-- INPUT DATA follows --
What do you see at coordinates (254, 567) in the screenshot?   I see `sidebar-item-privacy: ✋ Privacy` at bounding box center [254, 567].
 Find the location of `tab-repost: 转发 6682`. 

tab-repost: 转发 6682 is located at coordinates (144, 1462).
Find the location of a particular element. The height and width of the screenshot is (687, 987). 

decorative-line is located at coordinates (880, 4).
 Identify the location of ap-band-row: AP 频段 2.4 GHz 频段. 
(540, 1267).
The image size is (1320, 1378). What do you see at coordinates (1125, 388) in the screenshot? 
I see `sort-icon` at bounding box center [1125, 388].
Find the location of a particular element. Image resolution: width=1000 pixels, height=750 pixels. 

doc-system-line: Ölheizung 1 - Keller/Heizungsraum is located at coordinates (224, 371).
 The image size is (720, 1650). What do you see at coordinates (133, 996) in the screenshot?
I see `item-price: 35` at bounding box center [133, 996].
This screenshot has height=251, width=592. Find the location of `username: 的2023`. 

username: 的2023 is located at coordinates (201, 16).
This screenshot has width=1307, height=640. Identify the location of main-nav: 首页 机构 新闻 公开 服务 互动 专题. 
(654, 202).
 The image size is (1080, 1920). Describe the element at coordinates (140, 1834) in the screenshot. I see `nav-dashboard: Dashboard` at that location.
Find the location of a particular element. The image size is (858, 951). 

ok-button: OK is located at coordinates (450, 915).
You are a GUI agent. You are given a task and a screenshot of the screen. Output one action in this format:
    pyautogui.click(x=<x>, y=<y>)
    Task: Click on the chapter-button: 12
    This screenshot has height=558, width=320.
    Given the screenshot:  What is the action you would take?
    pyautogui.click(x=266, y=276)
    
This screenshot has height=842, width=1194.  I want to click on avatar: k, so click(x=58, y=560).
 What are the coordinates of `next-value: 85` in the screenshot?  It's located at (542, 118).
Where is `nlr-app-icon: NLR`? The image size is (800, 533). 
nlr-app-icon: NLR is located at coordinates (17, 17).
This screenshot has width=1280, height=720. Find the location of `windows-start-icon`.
-- INPUT DATA concluded --
DIRECTIVE: Reproduce all of the data above, renaming "particular element" to "specific element" and leaving every other part unchanged.

YOUR RESPONSE:
What do you see at coordinates (254, 567) in the screenshot?   I see `sidebar-item-privacy: ✋ Privacy` at bounding box center [254, 567].
 Find the location of `tab-repost: 转发 6682`. 

tab-repost: 转发 6682 is located at coordinates (144, 1462).
Find the location of a specific element. The height and width of the screenshot is (687, 987). 

decorative-line is located at coordinates (880, 4).
 Identify the location of ap-band-row: AP 频段 2.4 GHz 频段. 
(540, 1267).
The image size is (1320, 1378). What do you see at coordinates (1125, 388) in the screenshot? 
I see `sort-icon` at bounding box center [1125, 388].
Find the location of a specific element. Image resolution: width=1000 pixels, height=750 pixels. 

doc-system-line: Ölheizung 1 - Keller/Heizungsraum is located at coordinates (224, 371).
 The image size is (720, 1650). What do you see at coordinates (133, 996) in the screenshot?
I see `item-price: 35` at bounding box center [133, 996].
This screenshot has height=251, width=592. Find the location of `username: 的2023`. 

username: 的2023 is located at coordinates (201, 16).
This screenshot has width=1307, height=640. Identify the location of main-nav: 首页 机构 新闻 公开 服务 互动 专题. 
(654, 202).
 The image size is (1080, 1920). Describe the element at coordinates (140, 1834) in the screenshot. I see `nav-dashboard: Dashboard` at that location.
Find the location of a specific element. The image size is (858, 951). 

ok-button: OK is located at coordinates (450, 915).
You are a GUI agent. You are given a task and a screenshot of the screen. Output one action in this format:
    pyautogui.click(x=<x>, y=<y>)
    Task: Click on the chapter-button: 12
    This screenshot has height=558, width=320.
    Given the screenshot:  What is the action you would take?
    pyautogui.click(x=266, y=276)
    
This screenshot has height=842, width=1194.  I want to click on avatar: k, so click(x=58, y=560).
 What are the coordinates of `next-value: 85` in the screenshot?  It's located at (542, 118).
Where is `nlr-app-icon: NLR`? The image size is (800, 533). 
nlr-app-icon: NLR is located at coordinates (17, 17).
This screenshot has width=1280, height=720. Find the location of `windows-start-icon`.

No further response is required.